Dieselbe Übung jeden Tag
Seit nun zwei Monaten übe ich jeden Tag denselben Yoga-Flow. Er heißt Energized, dauert zwanzig Minuten und hilft mir, meine Energie gut zu kanalisieren. Unter der Woche praktiziere ich nach der Arbeit und bevor ich meine Tochter aus der Kita abhole. Am Wochenende mache ich es morgens mit ihr, gleich nach dem Aufstehen. Meine Tochter kann es kaum erwarten, bis ich die Matte ausrolle, um mich beim Bewegen zu beobachten, und ermutigt mich, anzufangen, indem sie ruft: „Yoga, Yoga!“
Was habe ich aus dieser scheinbar repetitiven Praxis gelernt?
- Jeder Tag ist anders – genau wie meine Konzentration. Manchmal beschäftigen mich Gedanken, doch wenn ich mich auf die Bewegung und den Atem konzentriere, hilft mir das, um mich zu zentrieren.

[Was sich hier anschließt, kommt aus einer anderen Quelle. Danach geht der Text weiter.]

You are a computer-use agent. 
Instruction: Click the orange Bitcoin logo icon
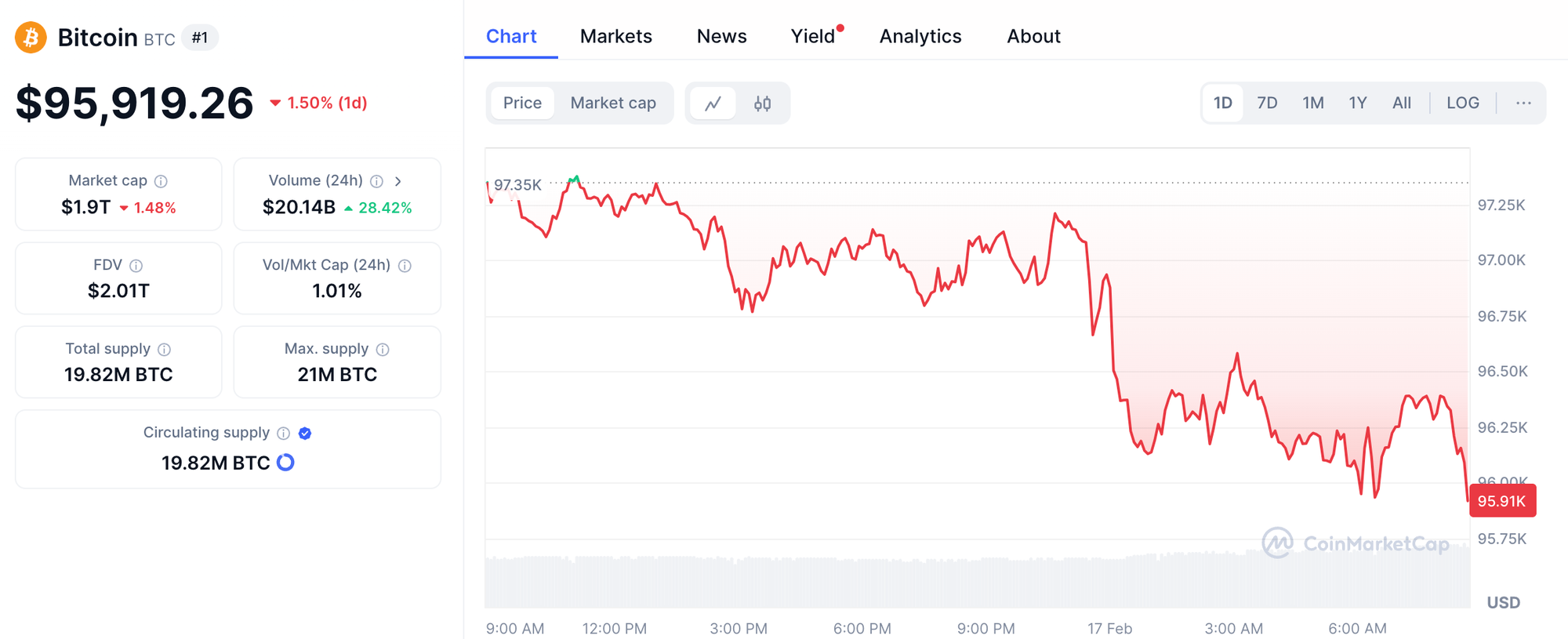(x=31, y=38)
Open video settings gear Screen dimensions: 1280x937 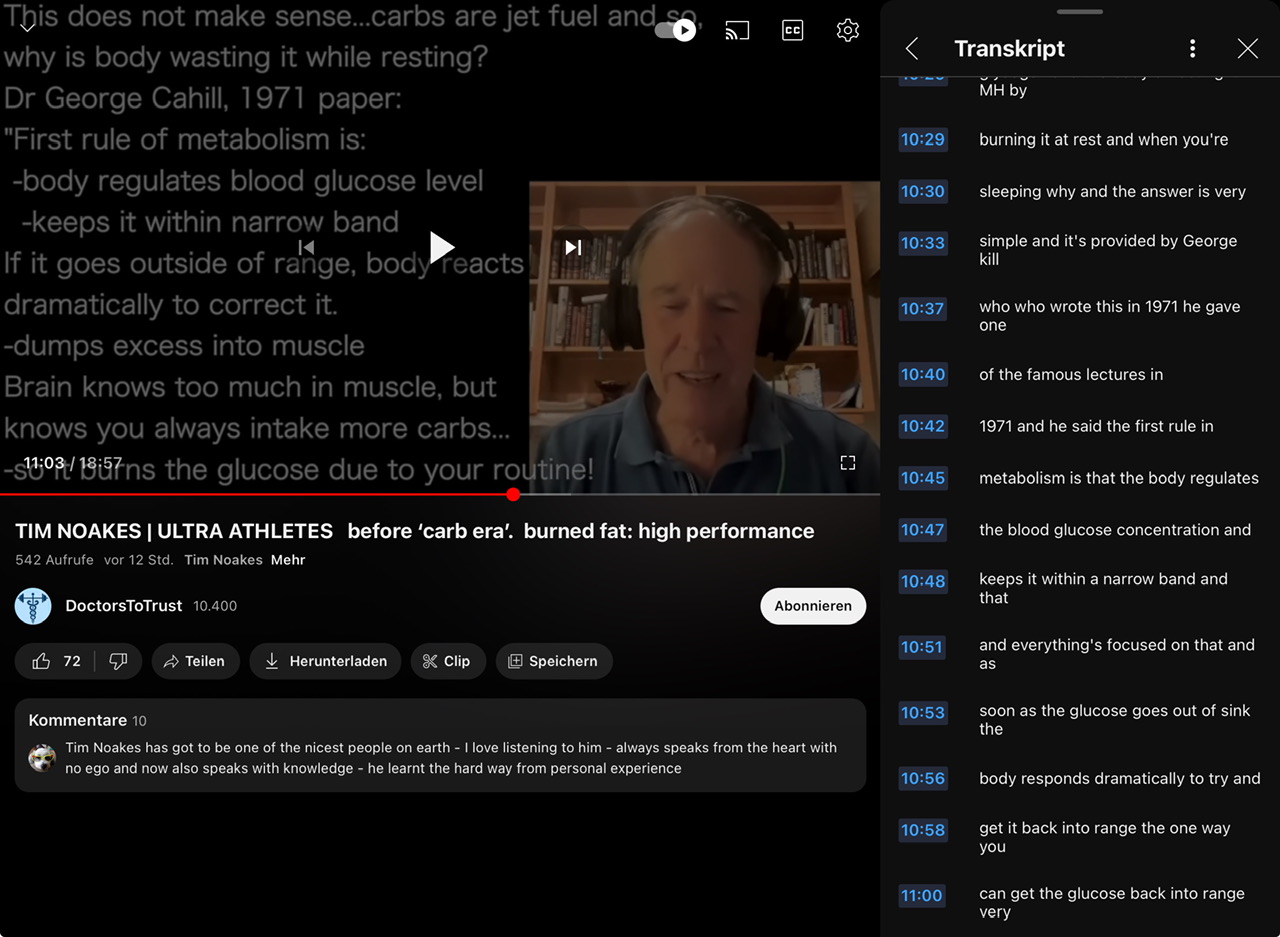point(847,31)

- Die tägliche Wiederholung derselben Abfolge ist für mich zu einem Ritual geworden, das mir hilft, gut zu funktionieren. Erst wenn ich sie abgeschlossen habe, fühle ich mich präsenter in meinem Tag.
- Obwohl ich die Sequenz in- und auswendig kenne, entdecke ich jeden Tag ein neues Detail. Es gibt immer eine Kleinigkeit, die mich während des Trainings überrascht.

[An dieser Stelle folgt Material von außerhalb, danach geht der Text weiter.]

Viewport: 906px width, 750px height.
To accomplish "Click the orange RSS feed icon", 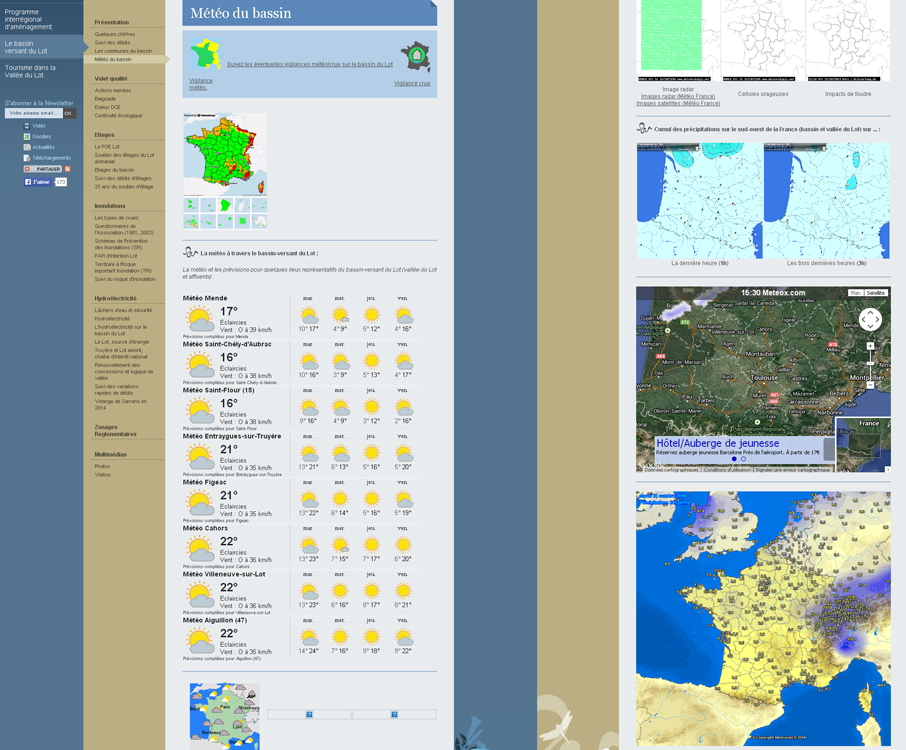I will pos(68,169).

- Diese zwanzig Minuten sind für mich wie ein Atemzug frischer Luft geworden: ein Moment nur für mich, in dem ich etwas tue, das mir guttut und mir Gelassenheit schenkt.
- Sobald ich die Abfolge beendet habe, fühle ich mich immer besser – und manchmal ist genau das der Grund, warum ich überhaupt anfange.
Man kann immer Ausreden finden, um sich nicht zu bewegen – besonders als Mutter, wenn der Tag von den vielen Aufgaben für die Familie geprägt ist. Doch ich glaube, dass es hilft, sich regelmäßig Zeit für Sport zu nehmen, um besser zu funktionieren. Man stellt sich selbst an die erste Stelle, denn nur wenn es uns gut geht, können wir auch wirklich für andere da sein.